I was wondering if someone could help me with this. Some feel both E&M and Preventative should be attached, others in the office say just E&M. Who is right



Subjective:

CC:
1. 18 yo female presents for annual gyn and Depo. Currently sexually active x 1 male x 1 week. Current Partner Denies: STDs, IVDU, Other Partner, Bisexual. Using condoms, though h/o unprotected sex 6 days ago. h/o irreg menses, never skips more then 2 mos, at times 2 x mos, but rare. . 2. Denies current meds.

HPI:
New symptom(s):
No complaints, unless otherwise noted.
Alcohol/Tobacco/Drug Use:
Smoking status Never smoked. Alcohol use none. Drug use none.
GYN History:
Menses:
4/19/12, irregular menses

. Last Pap: never. Abnormal pap smear: none. Menarche: 10 years. Menopause: N/A. Last mammogram: N/A. Breast complaints: none. Breast self-exam: discussed BSE. Gravida 0. Para 0.
Education/Counseling:
Education/counseling provided: Reproductive/life planning, Contraception, Infertility, Desires pregnancy, Pregnancy, Sterilization, HIV risk, Immunization, Hypertension, Nutri/Folate, STD, Smoking, PAP, Sexual coercion, ECP, BSE, Options counseling. Parental involvement discussed (if teen): N/A.

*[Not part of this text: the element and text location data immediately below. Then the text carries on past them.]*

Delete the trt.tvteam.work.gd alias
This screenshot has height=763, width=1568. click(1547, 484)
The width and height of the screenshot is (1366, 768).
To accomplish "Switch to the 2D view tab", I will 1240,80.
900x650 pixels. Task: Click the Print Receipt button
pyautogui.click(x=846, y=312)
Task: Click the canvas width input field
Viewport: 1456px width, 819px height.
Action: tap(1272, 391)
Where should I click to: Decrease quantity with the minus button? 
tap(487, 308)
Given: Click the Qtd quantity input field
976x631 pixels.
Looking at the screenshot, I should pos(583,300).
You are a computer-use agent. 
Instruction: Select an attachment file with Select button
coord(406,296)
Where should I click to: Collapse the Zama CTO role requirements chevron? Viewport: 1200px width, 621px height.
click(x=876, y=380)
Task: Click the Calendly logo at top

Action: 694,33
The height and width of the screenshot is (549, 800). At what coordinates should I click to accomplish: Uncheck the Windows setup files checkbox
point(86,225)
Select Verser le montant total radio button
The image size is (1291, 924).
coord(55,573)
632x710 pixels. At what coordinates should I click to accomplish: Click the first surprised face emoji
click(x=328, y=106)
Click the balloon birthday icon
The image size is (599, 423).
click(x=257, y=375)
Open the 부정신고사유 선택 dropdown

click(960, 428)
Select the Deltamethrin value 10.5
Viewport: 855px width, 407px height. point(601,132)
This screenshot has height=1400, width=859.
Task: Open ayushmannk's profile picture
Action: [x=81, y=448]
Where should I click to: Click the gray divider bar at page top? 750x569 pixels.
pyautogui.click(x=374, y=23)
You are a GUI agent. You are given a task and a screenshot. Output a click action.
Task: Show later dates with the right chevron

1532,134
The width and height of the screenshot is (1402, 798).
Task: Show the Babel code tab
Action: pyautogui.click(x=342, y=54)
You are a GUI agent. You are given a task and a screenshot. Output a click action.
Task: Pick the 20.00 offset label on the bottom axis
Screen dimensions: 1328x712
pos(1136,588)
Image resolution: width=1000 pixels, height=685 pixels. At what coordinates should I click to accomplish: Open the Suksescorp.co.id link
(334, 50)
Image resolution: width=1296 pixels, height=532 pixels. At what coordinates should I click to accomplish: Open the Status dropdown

Medical History: Irregular Heart Beat - w/u as child, told will not interfere with lifestyle..

Gyn History: Periods : Irregular, never skips >2 mos, rarely 2x mos.. Sexual activity currently sexually active, with men. Last pap smear date Never. Sexually Transmitted Diseases (STDs) none. Birth control condoms. Menarche: age of onset 10.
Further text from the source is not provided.